(December 29, 2013 at 3:22 pm)TudorGothicSerpent Wrote:(December 29, 2013 at 12:21 am)snowtracks Wrote: Christ was the one who said all sins can be forgiven except one: blasphemy against the Holy Spirit (known as the unpardonable sin) which is a rejection through a person's free will of the salvation message and it takes affect the moment a person dies, that person's is said to be cut off and without remedy.
I know that this is a common interpretation of the concept of blasphemy against the Holy Spirit, but I really don't think that it's what the author (or Jesus, if the words were originally his, which seems fairly likely) had in mind. The Greek term blasphameo is a combination of two terms that literally translates to "injurious speech". In the time period when the New Testament was written, it didn't refer exclusively to religiously offensive language. It was also used in a way that could be translated to our word "slander".
In context, the phrase probably means slander against God. The concepts of a Holy Spirit in the Christian sense or of the Divinity of Christ were likely alien to the author, and so it's likely that the statement meant that any deliberate and knowing blasphemy would be unforgivable.

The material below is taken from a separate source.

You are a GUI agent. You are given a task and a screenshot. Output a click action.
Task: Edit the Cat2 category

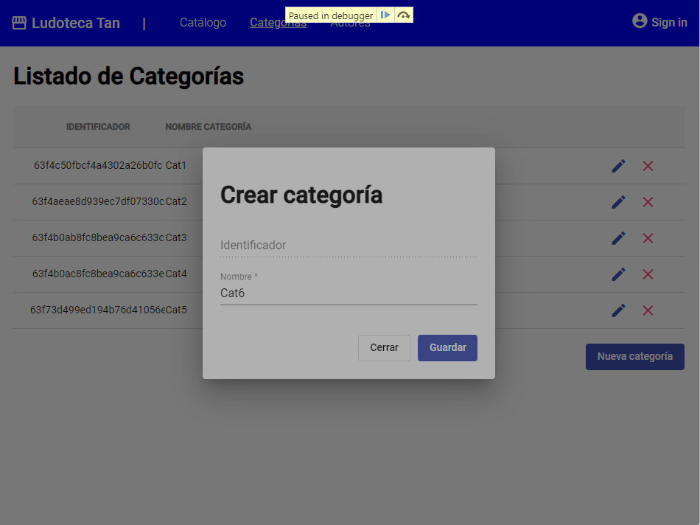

Most Christian denominations accept that the only unforgivable sin is final impenitence (it's pretty much a logical requirement for the oldest and most historically grounded Christian traditions, like Catholicism and Eastern/Oriental Orthodox, where the ability to forgive all sins is believed to be vested in the Church). If final impenitence is the only unforgivable sin, then logically a sin mentioned as unforgivable in the Bible must be that, but the text doesn't support that interpretation.
The only unpardonable sin today is that of continued unbelief. There is no pardon for a person who dies in unbelief.
Atheist Credo: A universe by chance that also just happened to admit the observer by chance.